Excerpted passage:

Begin

Sunday, June 28, 2009

NC Ch 9 : Nature's Filaments

This chapter is about the production and usage of textiles and paper products.

The beginnings of industrialization were tied to textile production with the spinning jenny, cotton gin, water frame and the power loom. "The history of textiles is intimately linked to child labor and slavery, to colonialism, and to world trade and conquest" (p170).

Conclusions for today, growing cotton uses too many resources, pesticides, and chemical fertilizer, and degrades topsoil, and we are using too much paper.

Solutions :
Go paperless - inspiring figure Dan Caulfield, the CEO of Hire Quality, a Chicago job-placement service.

One suggestion I wonder about, though, is to try to restrict the number of emails that sent around by abolishing distribution lists amongst other ways of discouraging emails unless it's really important.

End

Collected material:

Begin

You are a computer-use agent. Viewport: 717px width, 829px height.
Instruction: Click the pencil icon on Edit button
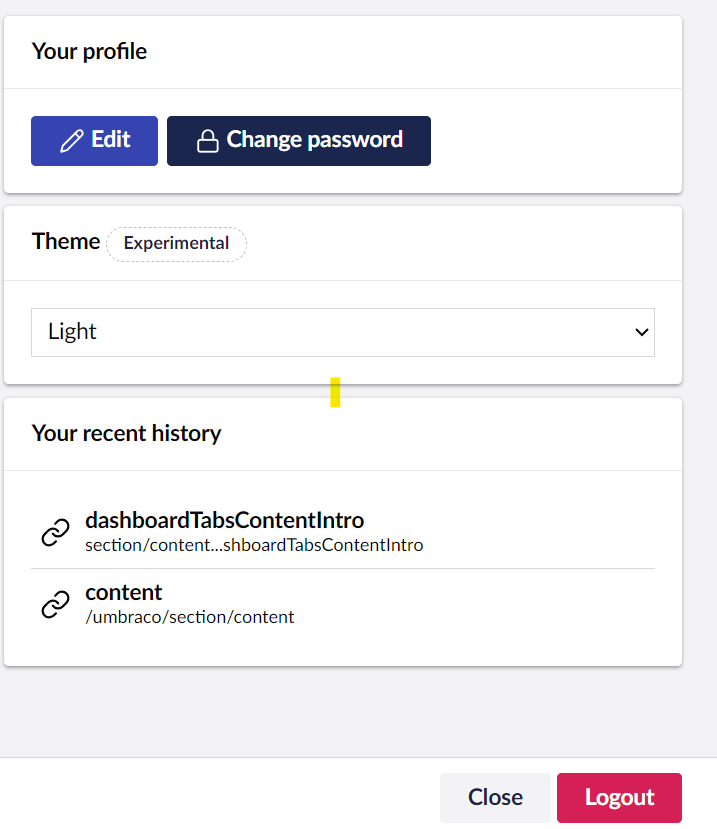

End

Written problem 1:
Answer these questions from the chapter notes above the data:
(a) Which inventions are listed as tied to the beginnings of industrialization?
(b) What page number is given for the quoted sentence on the history of textiles?
(c) What company is Dan Caulfield the CEO of, and what kind of business is it?
Written problem 2:
Retype the part of the chapter notes that starts with the words containing "Sunday, June 28, 2009" and ends with "Chicago job-placement service.".

Response 1:
(a) The spinning jenny, cotton gin, water frame and power loom.
(b) Page 170.
(c) Hire Quality, a Chicago job-placement service.

Response 2:
Sunday, June 28, 2009

NC Ch 9 : Nature's Filaments

This chapter is about the production and usage of textiles and paper products.

The beginnings of industrialization were tied to textile production with the spinning jenny, cotton gin, water frame and the power loom. "The history of textiles is intimately linked to child labor and slavery, to colonialism, and to world trade and conquest" (p170).

Conclusions for today, growing cotton uses too many resources, pesticides, and chemical fertilizer, and degrades topsoil, and we are using too much paper.

Solutions :
Go paperless - inspiring figure Dan Caulfield, the CEO of Hire Quality, a Chicago job-placement service.